/odet

Outlier Detection (odet)

Primary LanguagePythonGNU General Public License v3.0GPL-3.0

A python library, "Outlier Detection (odet)", is created for network novelty detection, which mainly includes two submodules: pcap parpser ('pparser') and novelty detection models ('ndm'). 'pparser' is for parsing pcaps to flow features by Scapy , while 'ndm' is for detecting novelties by different models, such as OCSVM.

Architecture:

- docs/: 
    includes all documents (such as APIs)
- examples/: 
    includes toy examples and datasets for you to play with it 
- odet/: 
    source codes: includes two sublibraries (pparser and ndm)
    - ndm/: 
        includes different detection models (such as OCSVM)
    - pparser/: 
        includes pcap propcess (feature extraction from pcap) 
     - utils/: 
        includes common functions (such as load data and dump data)
    - visul/: 
        includes visualization functions
- scripts/: 
    others (such as xxx.sh, make) 
- tests/: 
    includes test cases
- LICENSE.txt
- readme.md
- requirements.txt
- structure.png (shows the structures of datasets (pcap) and codes)
- setup.py
- version.txt

How to install?

    git clone https://github.com/kun0906/odet.git
    cd odet 
    pip3 install .
    (Note: pip will search a setup.py, then build and install it.)

How to use?

  • PCAP to features
import os

from odet.pparser.parser import PCAP
from odet.utils.tool import dump

RANDOM_STATE = 42

pcap_file = 'examples/data/demo.pcap'
pp = PCAP(pcap_file, flow_ptks_thres=2, verbose=10, random_state=RANDOM_STATE)

# extract flows from pcap
pp.pcap2flows()
# label each flow with a label
label_file = 'examples/data/demo.csv'
pp.label_flows(label_file=label_file)

# flows to subflows
pp.flows2subflows(q_interval=0.9)

# extract features from each flow given feat_type
feat_type = 'IAT'
pp.flow2features(feat_type, fft=False, header=False)

# dump data to disk
X, y = pp.features, pp.labels
out_dir = os.path.join('out', os.path.dirname(pcap_file))
dump((X, y), out_file=f'{out_dir}/demo_{feat_type}.dat')

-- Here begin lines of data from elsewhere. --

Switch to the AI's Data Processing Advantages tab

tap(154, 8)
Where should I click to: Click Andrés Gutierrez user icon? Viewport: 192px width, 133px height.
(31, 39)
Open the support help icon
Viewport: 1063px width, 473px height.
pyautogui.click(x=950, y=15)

print(pp.features.shape, pp.pcap2flows.tot_time, pp.flows2subflows.tot_time, pp.flow2features.tot_time)
  • Novelty detection
import os

from sklearn.model_selection import train_test_split

from odet.ndm.model import MODEL
from odet.ndm.ocsvm import OCSVM
from odet.utils.tool import dump, load

RANDOM_STATE = 42

# load data
data_file = 'examples/out/data/demo_IAT.dat'
X, y = load(data_file)
# split train and test test
X_train, X_test, y_train, y_test = train_test_split(X, y, test_size=0.33, random_state=RANDOM_STATE)

# create detection model
model = OCSVM(kernel='rbf', nu=0.5, random_state=RANDOM_STATE)
model.name = 'OCSVM'
ndm = MODEL(model, score_metric='auc', verbose=10, random_state=RANDOM_STATE)

# learned the model from the train set
ndm.train(X_train, y_train)

# evaluate the learned model
ndm.test(X_test, y_test)

# dump data to disk
out_dir = os.path.dirname(data_file)
dump((model, ndm.history), out_file=f'{out_dir}/{ndm.model_name}-results.dat')

print(ndm.train.tot_time, ndm.test.tot_time, ndm.score)
  • For more examples, please check the 'examples' directory
PYTHONPATH=./ sh examples/representation/reprst2neon.sh

TODO

The current version just implements basic functions. We still need to further evaluate and optimize them continually.

  • Evaluate 'pparser' performance on different pcaps
  • Add 'test' cases
  • Add license
  • Generated docs from docs-string automatically

Welcome to make any comments to make it more robust and easier to use!